I'm fairly new to C, not having much need to anything faster than python for most of my research. However, it turns out that recent work I've been doing required the computation of fairly large vectors/matrices, and there therefore a C+MPI solution might be in order.
Mathematically speaking, the task is very simple. I have a lot of vectors of dimensionality ~40k and wish to compute the Kronecker Product of selected pairs of these vectors, and then sum these kronecker products.
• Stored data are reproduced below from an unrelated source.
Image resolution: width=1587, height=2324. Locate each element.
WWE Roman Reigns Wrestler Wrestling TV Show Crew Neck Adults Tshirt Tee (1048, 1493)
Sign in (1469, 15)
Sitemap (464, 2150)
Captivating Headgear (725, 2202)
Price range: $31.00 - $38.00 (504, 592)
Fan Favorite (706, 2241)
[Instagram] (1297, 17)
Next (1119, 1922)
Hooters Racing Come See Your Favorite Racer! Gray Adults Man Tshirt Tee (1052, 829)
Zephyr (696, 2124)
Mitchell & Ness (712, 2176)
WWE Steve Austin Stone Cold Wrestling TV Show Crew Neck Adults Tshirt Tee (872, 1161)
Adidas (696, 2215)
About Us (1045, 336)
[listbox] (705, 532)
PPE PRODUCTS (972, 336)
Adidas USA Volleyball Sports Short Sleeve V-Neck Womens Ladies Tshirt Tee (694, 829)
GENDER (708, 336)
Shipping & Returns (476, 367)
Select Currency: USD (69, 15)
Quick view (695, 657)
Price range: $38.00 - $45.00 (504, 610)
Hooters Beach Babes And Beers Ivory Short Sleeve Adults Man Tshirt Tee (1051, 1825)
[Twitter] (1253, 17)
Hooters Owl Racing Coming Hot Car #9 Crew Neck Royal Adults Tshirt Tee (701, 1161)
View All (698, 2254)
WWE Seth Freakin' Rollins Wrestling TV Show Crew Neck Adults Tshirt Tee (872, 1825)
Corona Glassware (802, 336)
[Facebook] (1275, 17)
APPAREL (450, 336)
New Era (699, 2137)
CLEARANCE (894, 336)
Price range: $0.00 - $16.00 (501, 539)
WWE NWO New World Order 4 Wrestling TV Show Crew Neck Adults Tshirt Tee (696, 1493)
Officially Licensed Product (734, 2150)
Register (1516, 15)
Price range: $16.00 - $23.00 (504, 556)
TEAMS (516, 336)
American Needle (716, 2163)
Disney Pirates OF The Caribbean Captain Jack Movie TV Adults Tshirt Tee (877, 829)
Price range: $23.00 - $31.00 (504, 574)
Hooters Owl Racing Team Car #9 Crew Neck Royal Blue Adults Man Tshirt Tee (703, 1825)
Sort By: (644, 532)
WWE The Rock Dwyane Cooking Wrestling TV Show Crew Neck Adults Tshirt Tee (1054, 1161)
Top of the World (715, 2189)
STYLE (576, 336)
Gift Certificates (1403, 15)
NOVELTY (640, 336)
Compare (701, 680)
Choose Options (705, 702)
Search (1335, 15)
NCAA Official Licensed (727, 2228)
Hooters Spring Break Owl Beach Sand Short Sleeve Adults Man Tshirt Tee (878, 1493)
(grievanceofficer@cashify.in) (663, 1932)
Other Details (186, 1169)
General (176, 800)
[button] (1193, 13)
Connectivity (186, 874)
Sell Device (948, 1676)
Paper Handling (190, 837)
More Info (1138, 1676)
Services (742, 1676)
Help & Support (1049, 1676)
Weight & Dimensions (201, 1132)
The question is, how to do this efficiently? Is there anything wrong with the following structure of code, using for loops, or obtain the effect?
The function kron
described below passes vectors A
and B
of lengths vector_size
, and computes their kronecker product, which it stores in C
, a vector_size*vector_size
matrix.
void kron(int *A, int *B, int *C, int vector_size) {
int i,j;
for(i = 0; i < vector_size; i++) {
for (j = 0; j < vector_size; j++) {
C[i*vector_size+j] = A[i] * B[j];
}
}
return;
}
This seems fine to me, and certainly (if I've not made some silly syntax error) produce the right result, but I have a sneaking suspicion that embedded for loops is not optimal. If there's another way I should be going about this, please let me know. Suggestions welcome.
I thank you for you patience and any advice you may have. Once again, I'm very inexperienced with C, but Googling around has brought me little joy for this query.